Richard W. (Dick) Brinker
The U.S. Green Building Council is inviting comments on the draft language for its LEED rating system. SFI Inc. has invited views on the treatment of third-party forest certification, which must be “FSC or better” according to the latest USGBC credit language. In this post, Dr. Richard W. (Dick) Brinker, Dean Emeritus, School of Forestry and Wildlife Sciences, Auburn University, and a member of the social chamber of the SFI Board of Directors, looks at how SFI supports logger training.
One way to make sure forests are managed well is to make sure the people on the ground – loggers and landowners – are trained well. Training has been my passion for more than 25 years, and it has been a firm principle of the Sustainable Forestry Initiative® (SFI®) since the start.
I’ve conducted and coordinated extension education activities for professional loggers, foresters, and landowners since 1988. And as far as I’m concerned, the creation of SFI was a dream come true – it meant logging professionals, and forests, across the United States and Canada were able to benefit from our work.
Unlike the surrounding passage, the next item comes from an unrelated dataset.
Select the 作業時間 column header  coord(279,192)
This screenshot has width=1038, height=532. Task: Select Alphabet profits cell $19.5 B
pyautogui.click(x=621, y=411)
The Forest Resources Association estimates that since 1995 about 130,000 resource and logging professionals have been trained in responsible forestry through the SFI program or its recognition of other programs.
Training and Education is one of the 14 principles for responsible forestry in the SFI 2010-2014 Standard. Program participants must make sure their staff and contractors are properly trained, and they must be part of a local SFI Implementation Committee to improve training. If they source fiber from uncertified lands, they must encourage the landowner to use qualified professionals.
SFI is the only certification program in North America with these requirements. And it’s making a huge difference. States such as Texas, South Carolina and Tennessee point to it as one reason for consistent improvement in their best management practices to protect water quality.
And while training is important to me, I’ve been privileged to be involved with SFI in many ways. I’m a member of the independent SFI Board of Directors, and from 2002 to 2008 I was part of the SFI External Review Panel. Both of these roles are like having tenure at a university – we are chosen for our knowledge and expertise, and granted the independence and freedom we need to contribute and say what we think. That’s just one of the many strengths of the SFI program.
I’ve seen for myself how training can improve forest practices – and I know that when it comes to training for logging professionals, SFI is far ahead of the Forest Stewardship Council (FSC). Therefore, it meets the “FSC or better” requirements set out in the draft language for the LEED rating system. If the U.S. Green Building Council wants LEED to achieve as much as possible for our forests, and utilize a truly sustainable resource, its credit structure will include SFI certification.
Dr. Brinker was Dean and Professor in of the School of Forestry and Wildlife Sciences, Auburn University, from 1998 until his retirement in 2011. During this time, it became one of the most highly regarded and productive natural resource programs in the southern region of the United States.